The laboratory at UK’s Coldstream Research Campus will provide drug testing services to a diverse equine clientele from the performance horse and racehorse industries.

“Keeneland applauds UK’s commitment to create a true center of excellence at the Gluck Center,” Keeneland President and CEO Bill Thomason said. “In support of our mission, Keeneland has long championed UK’s goal to become an industry leader in equine safety, integrity and research.”

Dr Stuart Brown, chair of the Gluck Equine Research Foundation, added: “Historically, the Keeneland Association and its leadership have been instrumental in the successful achievement of the mission of the Gluck Equine Research Center to advance the health and well-being of the horse.”

It’s Flemensfirth again

Europe: Flemensfirth, a 27-year-old son of Alleged, is the champion jumps sire in Britain and Ireland by prize money for the 2018-19 season.

The Beeches Stud stallion topped the table for the second consecutive year, his progeny earning just shy of £2.3 million. The bulk of this came from Grand National runner-up Magic Of Light, RSA Novices’ Chase victor Topofthegame and Mildmay Novices’ Chase winner Lostintranslation.

Coolmore’s Grange Stud residents filled the other spots in the top three: the late Oscar, with £2.13m in progeny earnings, once again finished second (a position he has filled four times before) while third place went to Milan.

Previous champion jumps sires Presenting, Beneficial and King’s Theatre finished fourth, fifth and sixth.

Gold Rush Weekend ‘a massive success’

North America: Golden Gate Fields’ inaugural Gold Rush Weekend produced one of the biggest handle marks in the San Francisco track’s history: a pari-mutuel handle of $8.1 million with wagering on Golden Gate races totalling $7.3 million, easily exceeding the $2.7 million bet a year ago on San Francisco Mile Day.
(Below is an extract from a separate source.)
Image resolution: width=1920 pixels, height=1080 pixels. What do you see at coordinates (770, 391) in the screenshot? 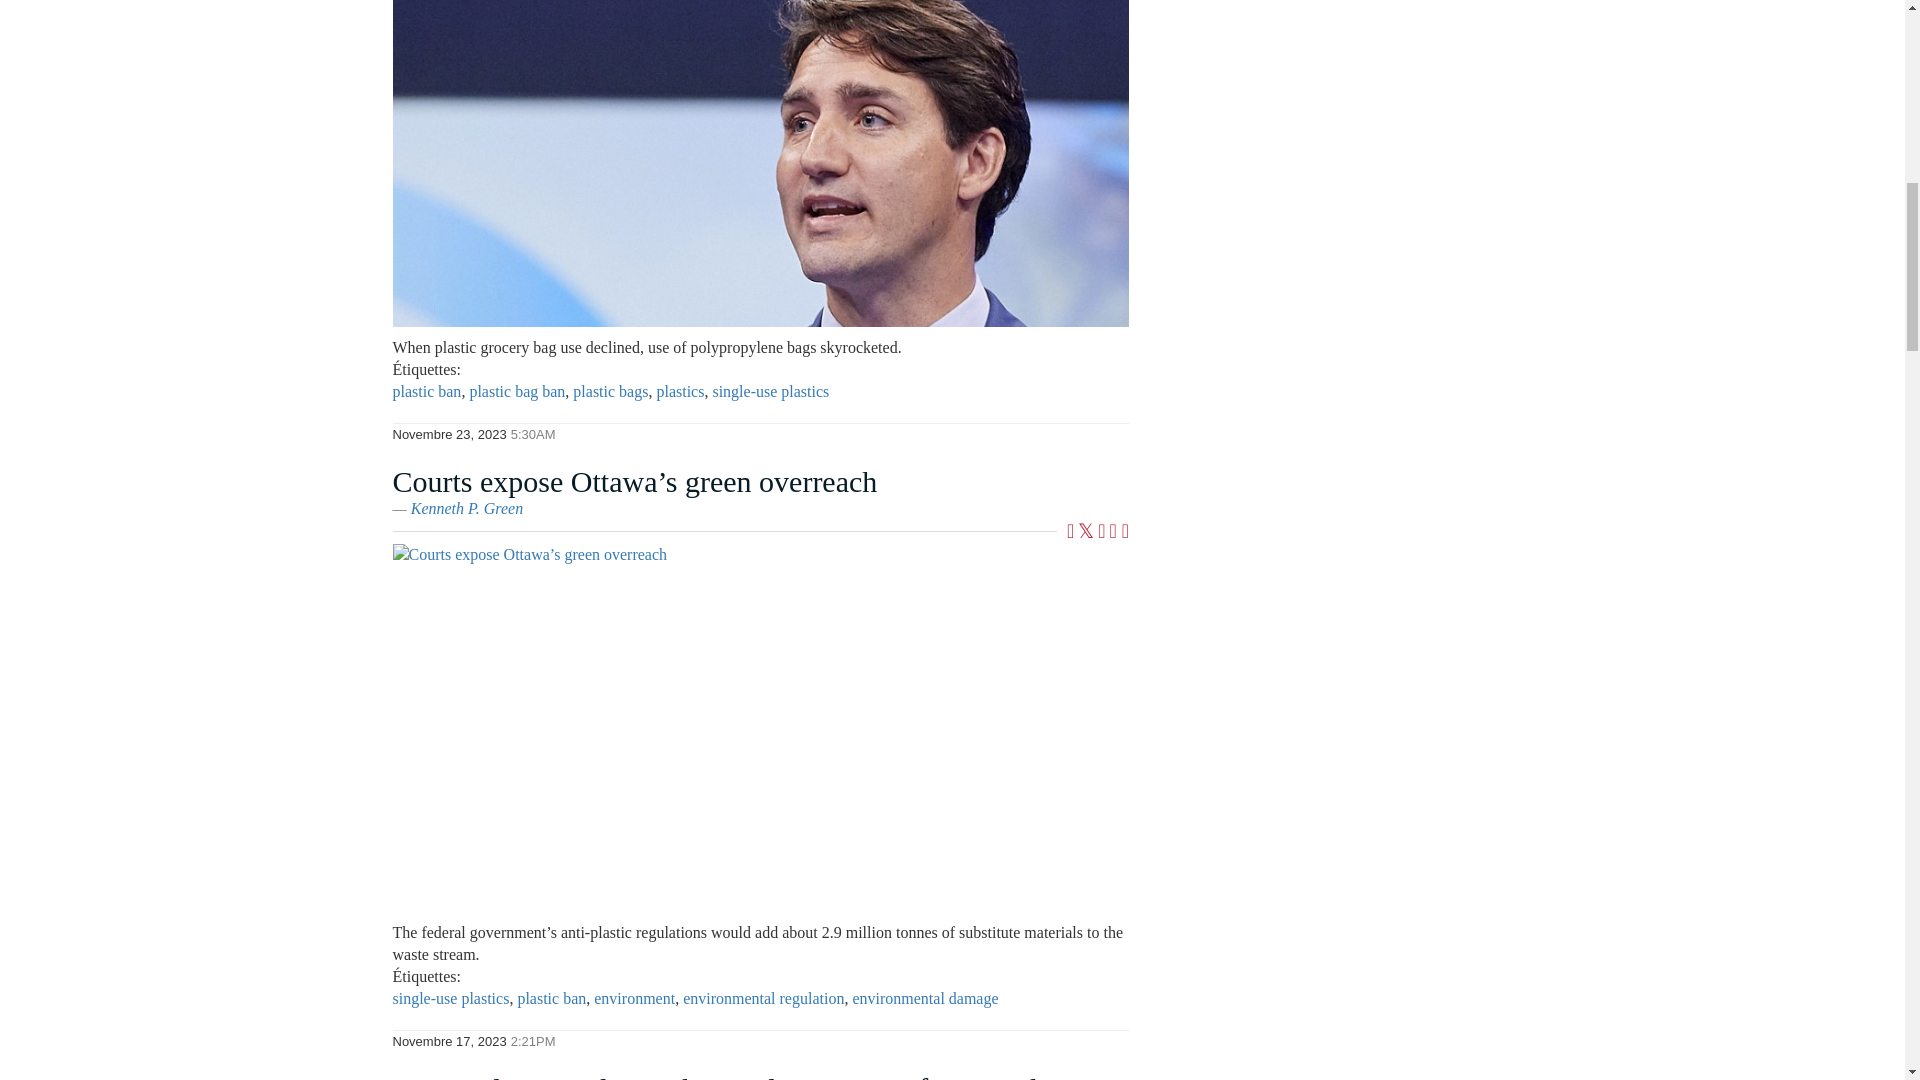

Stronach Group vice president of racing P.J. Campo all but confirmed that it would remain a permanent fixture, stating that it was a “massive success”, adding that the group “will only look to improve our product”.

“We are ecstatic with how things went on Saturday,” said David Duggan, general manager at Golden Gate Fields. “This was a day to celebrate horse racing in California and at Golden Gate Fields.”

Keeneland and Churchill Downs back university projects

North America: Keeneland and Churchill Downs have each committed $100,000 in contributions to the Grayson-Jockey Club Research Foundation, the non-profit charitable organisation that funds specific research projects at the 44 U.S. universities.

The contribution will enable the sponsorship of two Grayson-approved projects. For the initial two years, 2019 and 2020, the funds will sponsor Dr Sue Stover’s Grayson-funded research project ‘Training Programs for Prevention of Fetlock Injury’. Projects to be funded in 2021 and 2022 will be determined later.

Bill Thomason, president of Keeneland, praised the research that foundation does in ameliorating the “health and well-being of our horses”, remarking that it “sets a standard that is emulated by so many other foundations”. Bill Carstanjen, Churchill's chief executive, said he “look[ed] forward to seeing our contributions lead to advancements that help all horses”.

Year four for Sentient Jet

North America: For the fourth successive year Sentient Jet will be the preferred private aviation partner of the Kentucky Derby, Kentucky Oaks and Churchill Downs.

As an official partner of the opening U.S. classics, the aviation company is offering bespoke private travel services, special on-site hospitality offerings and the third annual Derby Day Breakfast, hosted by its brand ambassador chef and Thoroughbred owner, Bobby Flay, who called the Derby a “highlight of my annual calendar”.

Sentient Jet was named the first Preferred Private Aviation Partner of the Kentucky Derby.